The teachings that come from this core practice is helping both of us relate to who we are in our modern society. So a secondary type of relationship is coming about. Teaching how a Tibetan can become part of the west as well as how an American can be influenced by eastern thought.

That brings me to my second concern. Am I too "white" for the grant committee? I look at the pictures of the past grant award recipients and don't see people like me. Will my Polish/Scottish descent hinder me from being "traditional"? I think that is a question that will come up again and again throughout my contemporary art work about identity. what does it mean to be an american buddhist?
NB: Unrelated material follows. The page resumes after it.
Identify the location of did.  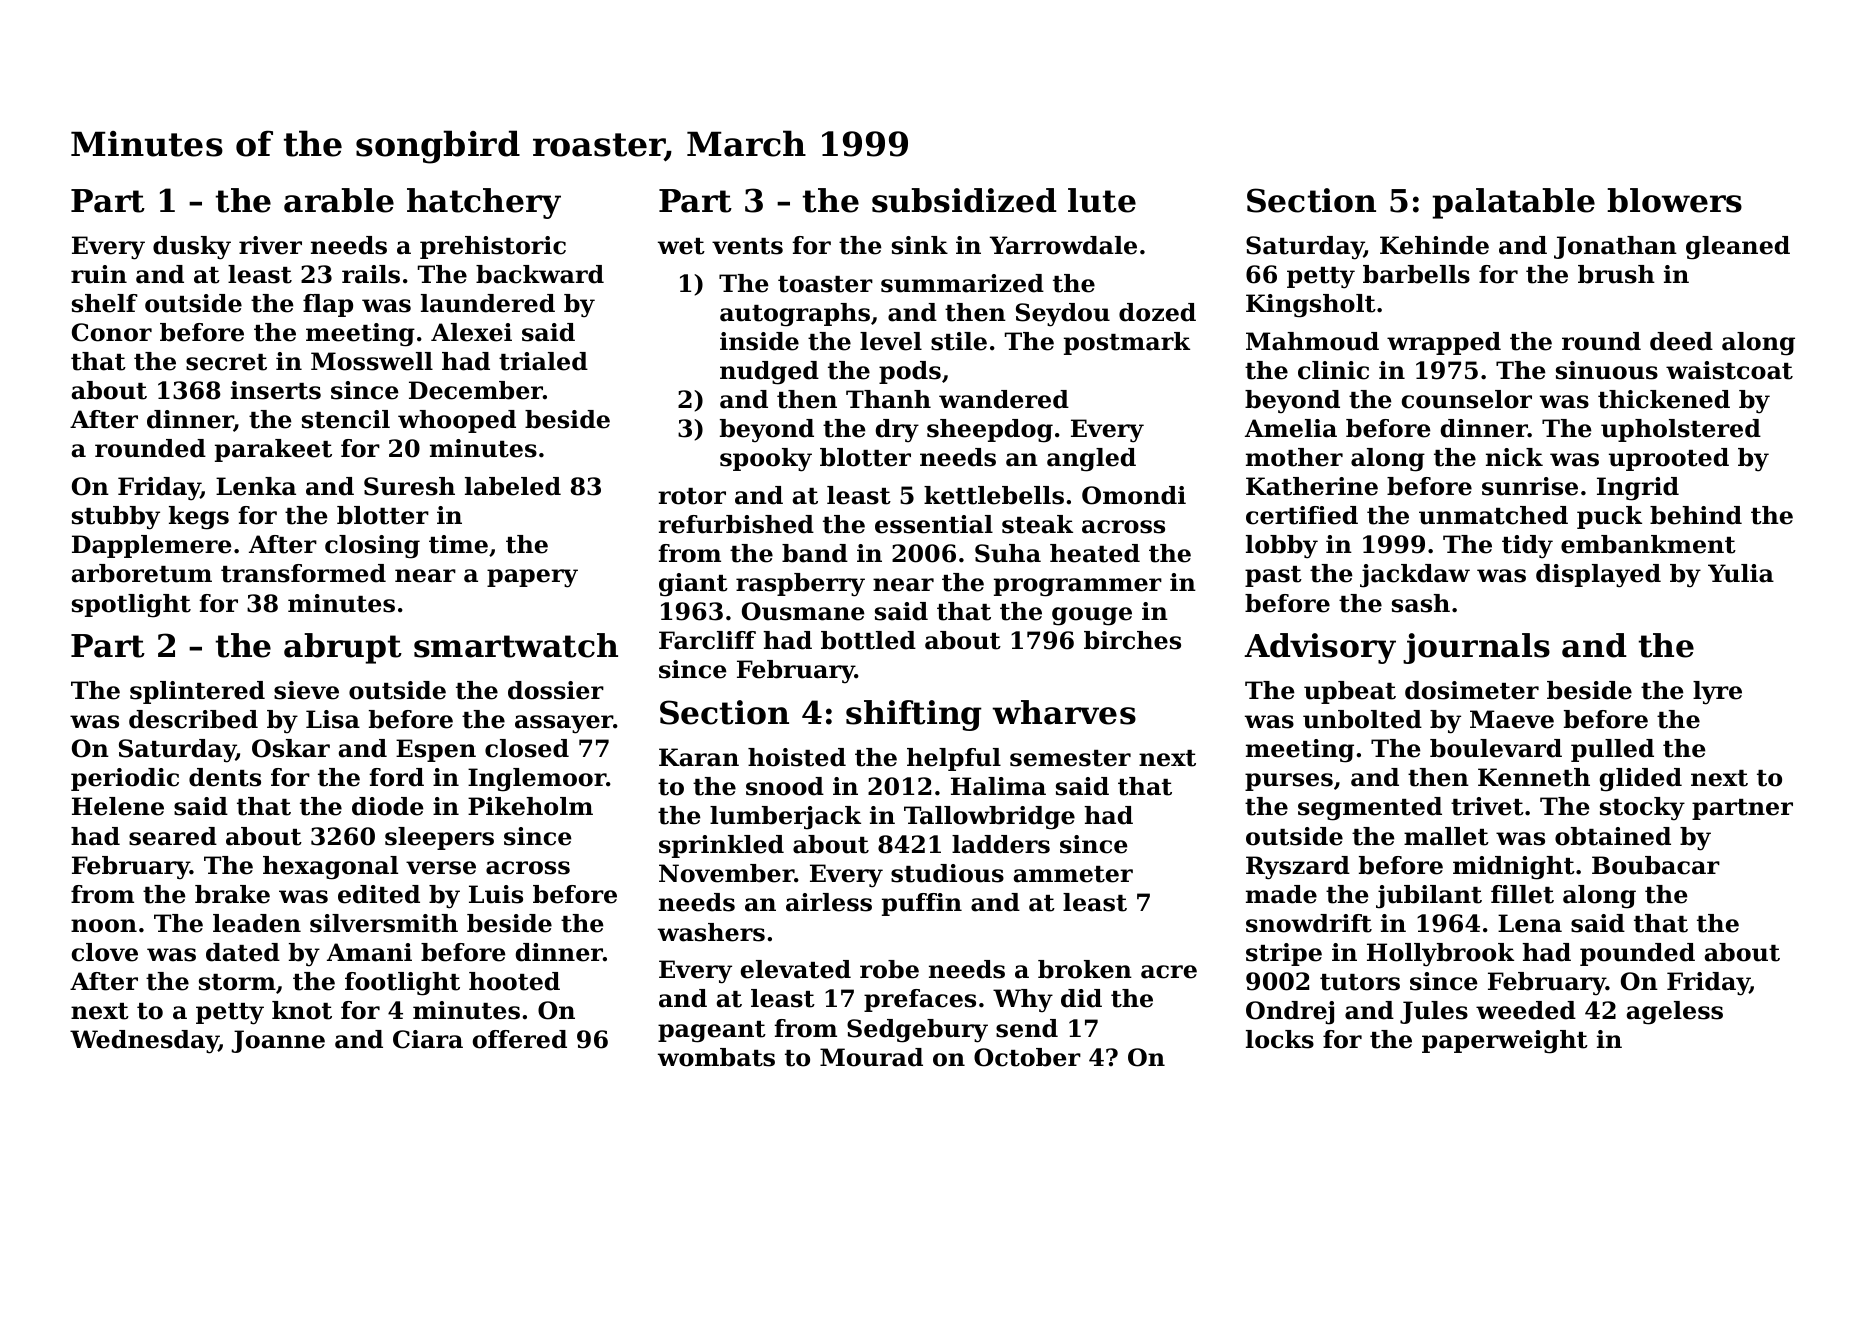
(1081, 998).
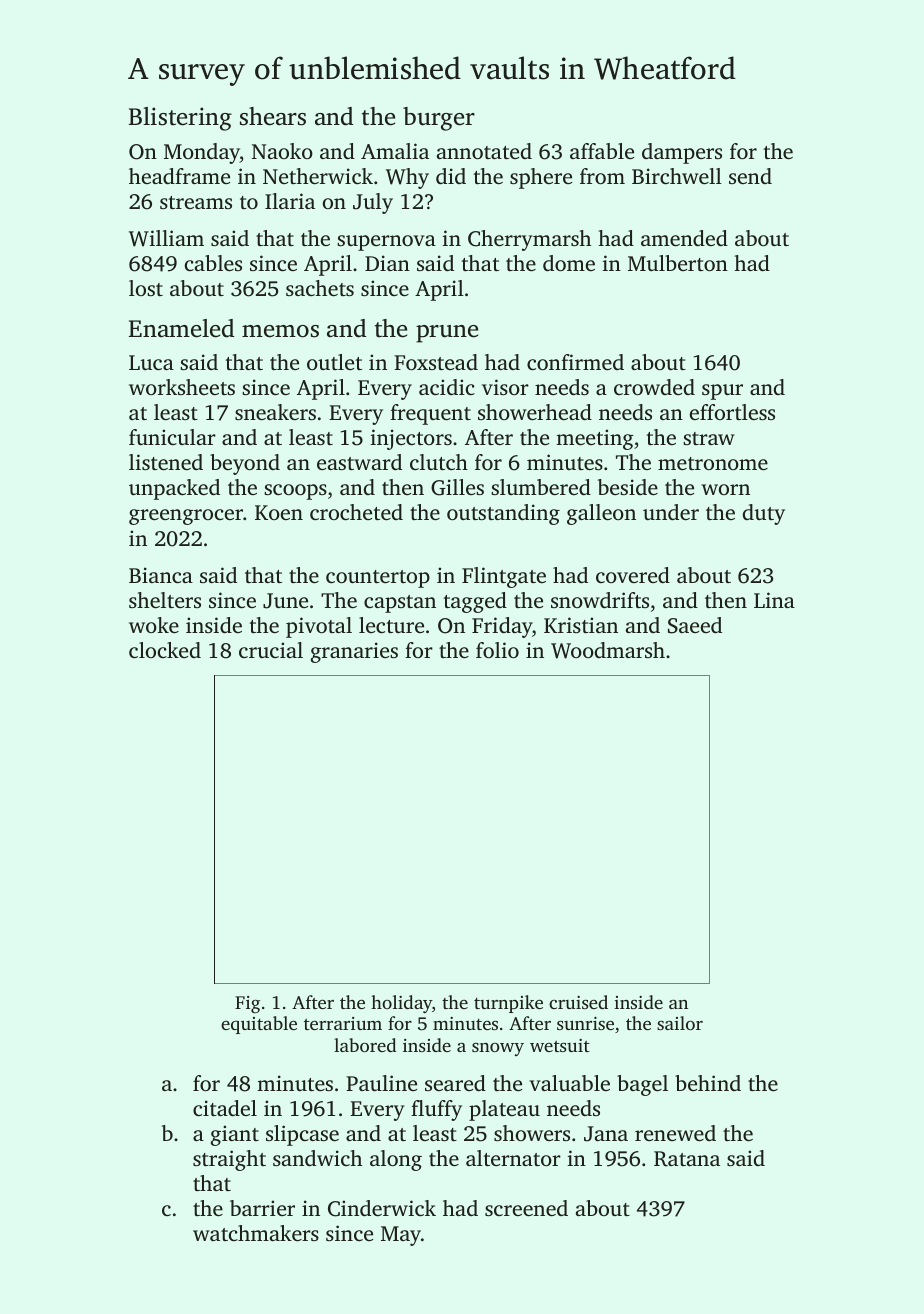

I recently saw one of Gyonkar Gyatso's series of identity photos were he is portraying himself as what he sees as various parts of himself. That reminded me of this older photo of Tsherin in more traditional Tibetan garb painting away looking "authentic". People see Tsherin as a high lama because of his cultural heritage. And although he is probably the most amazing artist/craftsman/teachers that I've ever encountered, he is not a lama. Westerns have a tendency to see all Tibetans as already enlightened. We hold onto that concept as if they are glass dolls that shouldn't be corrupted by our degenerate american culture. For example, one of Tsherin's first memories of being in america occured during a teaching in Marin county. During a lunch break, a woman became very angry because she saw Tsherin drinking a can of coca-cola. He has been in our country for only a short while yet we have already corrupted him. No thought that people outside of america could have "western" attributes. and that is ok...

Maybe what we should learn out of this strange behavior is to treat everyone like they are already enlightened. Not just the Tibetans. Wouldn't that be amazing.